Korci mnie, aby coś postanowić, ale nic mądrego nie przychodzi mi do głowy. No nie, idealna nie jestem. Sporo grzeszków by się znalazło, ale czy mają one taki kaliber, aby pasowały do miana „noworocznego postanowienia”? Takie coś to musi być chyba jakaś poważana sprawa? Nieprawdaż?

Mam pustkę w głowie.

Może kilka takich drobniejszych spraw złożyłoby się na coś ważnego, najważniejszego? Co by to było?

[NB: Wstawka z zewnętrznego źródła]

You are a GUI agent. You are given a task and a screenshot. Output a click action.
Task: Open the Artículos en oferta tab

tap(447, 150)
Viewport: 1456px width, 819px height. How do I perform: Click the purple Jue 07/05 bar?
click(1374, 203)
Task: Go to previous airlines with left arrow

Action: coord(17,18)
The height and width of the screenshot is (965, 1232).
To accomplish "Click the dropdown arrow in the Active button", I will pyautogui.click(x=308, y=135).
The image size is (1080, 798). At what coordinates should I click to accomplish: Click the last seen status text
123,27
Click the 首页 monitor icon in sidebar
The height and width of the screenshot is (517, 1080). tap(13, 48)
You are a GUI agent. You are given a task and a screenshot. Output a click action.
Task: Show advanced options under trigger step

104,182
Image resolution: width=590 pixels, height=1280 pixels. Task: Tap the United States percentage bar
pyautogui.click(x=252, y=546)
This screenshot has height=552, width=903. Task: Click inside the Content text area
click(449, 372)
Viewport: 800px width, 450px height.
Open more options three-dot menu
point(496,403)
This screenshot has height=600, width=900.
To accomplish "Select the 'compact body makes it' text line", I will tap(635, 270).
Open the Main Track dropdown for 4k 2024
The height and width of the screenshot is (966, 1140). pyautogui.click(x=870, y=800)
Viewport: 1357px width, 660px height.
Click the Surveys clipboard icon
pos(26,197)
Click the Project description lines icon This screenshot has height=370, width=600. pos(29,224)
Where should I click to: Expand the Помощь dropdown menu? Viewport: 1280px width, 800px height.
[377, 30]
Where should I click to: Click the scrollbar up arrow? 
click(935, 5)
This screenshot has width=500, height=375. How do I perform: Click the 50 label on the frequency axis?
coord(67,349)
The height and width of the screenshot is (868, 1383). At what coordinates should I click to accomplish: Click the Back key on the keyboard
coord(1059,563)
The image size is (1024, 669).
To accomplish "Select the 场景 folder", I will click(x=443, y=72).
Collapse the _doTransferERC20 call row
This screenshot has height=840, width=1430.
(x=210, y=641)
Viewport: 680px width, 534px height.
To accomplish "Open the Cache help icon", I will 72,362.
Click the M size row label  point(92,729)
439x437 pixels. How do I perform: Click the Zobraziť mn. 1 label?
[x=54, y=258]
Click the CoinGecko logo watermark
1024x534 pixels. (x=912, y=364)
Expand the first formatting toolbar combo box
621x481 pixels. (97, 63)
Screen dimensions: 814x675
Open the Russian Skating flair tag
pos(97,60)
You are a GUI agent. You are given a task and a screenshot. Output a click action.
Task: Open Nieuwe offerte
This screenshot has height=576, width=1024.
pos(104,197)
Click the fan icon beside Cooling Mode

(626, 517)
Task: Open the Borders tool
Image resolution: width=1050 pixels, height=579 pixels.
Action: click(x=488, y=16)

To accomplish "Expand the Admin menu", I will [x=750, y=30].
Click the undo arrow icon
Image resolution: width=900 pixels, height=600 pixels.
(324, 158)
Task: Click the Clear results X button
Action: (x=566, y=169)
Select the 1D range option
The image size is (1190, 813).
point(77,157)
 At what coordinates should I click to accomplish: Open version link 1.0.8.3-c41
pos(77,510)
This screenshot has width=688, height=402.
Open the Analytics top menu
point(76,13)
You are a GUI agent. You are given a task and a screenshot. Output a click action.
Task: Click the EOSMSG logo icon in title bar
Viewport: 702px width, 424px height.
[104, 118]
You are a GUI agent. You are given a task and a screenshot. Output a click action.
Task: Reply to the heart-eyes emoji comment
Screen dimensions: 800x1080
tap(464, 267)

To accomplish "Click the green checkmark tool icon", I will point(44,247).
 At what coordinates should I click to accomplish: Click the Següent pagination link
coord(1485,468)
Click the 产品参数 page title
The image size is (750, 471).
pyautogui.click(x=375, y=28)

Chciałabym przestać walczyć z czymś, na co wpływu nie mam, przestać buntować się przeciwko czemuś, co kompletnie ode mnie nie zależy.

Chciałabym mieć odwagę podejmować wyzwania, które są w zasięgu mojej ręki, a których się boję, bo ja wciąż boję się czegoś nowego. A tyle jest fajnych rzeczy do zrobienia, do zwiedzenia, do przeczytania. Chciałabym, aby mi się chciało chcieć coś robić… a nie wykonywać obowiązki i czekać niewiadomo na co…

Chciałabym znajdować w codzienności radość, w zwykłych czynnościach, w niewyszukanych przyjemnościach, w prostych gestach…

Chciałabym, co nie znaczy, że jest mi to obce. Staram się przecież, ale wciąż mam wrażenie, że to nie wychodzi dostatecznie dobrze…wciąż mam sobie wiele do zarzucenia.

Stop! A może to dążenie do perfekcjonizmu, do tego aby było lepiej, ciągły stan niepełnej satysfakcji też należałoby porzucić?

Czy nie lepiej jest przestać dążyć do tego… lepiej, więcej, dokładniej, etc., odrzucić w kąt teorie o samodoskonaleniu, a zwyczajnie zacząć żyć w zgodzie z sobą, z akceptacją siebie takimi, jakimi jesteśmy, a więc razem z tymi wszystkimi naszymi niedoskonałościami? Gdybyśmy ich nie mieli czy bylibyśmy szczęśliwsi? Pewnie próbowalibyśmy je wymyślić. Właściwie to wciąż wymyślamy coś, co chcemy osiągnąć, aby poczuć szczęście. Od tego czegoś uzależniamy wszystko inne. Może to być mężczyzna, partner, mąż… i szukamy go w przekonaniu, że jak już będzie to świat stanie się piękniejszy, a wszystkie nasze lęki i problemy rozwieją się w niebycie. Ile energii poświęcamy na to szukanie, potem na snucie marzeń i żywienie się nadzieją… A kiedy okazuje się, że nie wychodzi, że znów się nie udało i okazało się, że to nie jest TO, wtedy nasza samoocena spada, nic się nie chce, świat wydaje się brzydki a każdy dzień zbliża nas nieuchronnie do … końca. Tkwimy w dołach dużych i małych, z których czas leczący rany wreszcie nas wyciąga, a wtedy wraca nadzieja, wraca chęć do życia i znów próbujemy walczyć o coś, co ma sprawić, że będziemy szczęśliwsi.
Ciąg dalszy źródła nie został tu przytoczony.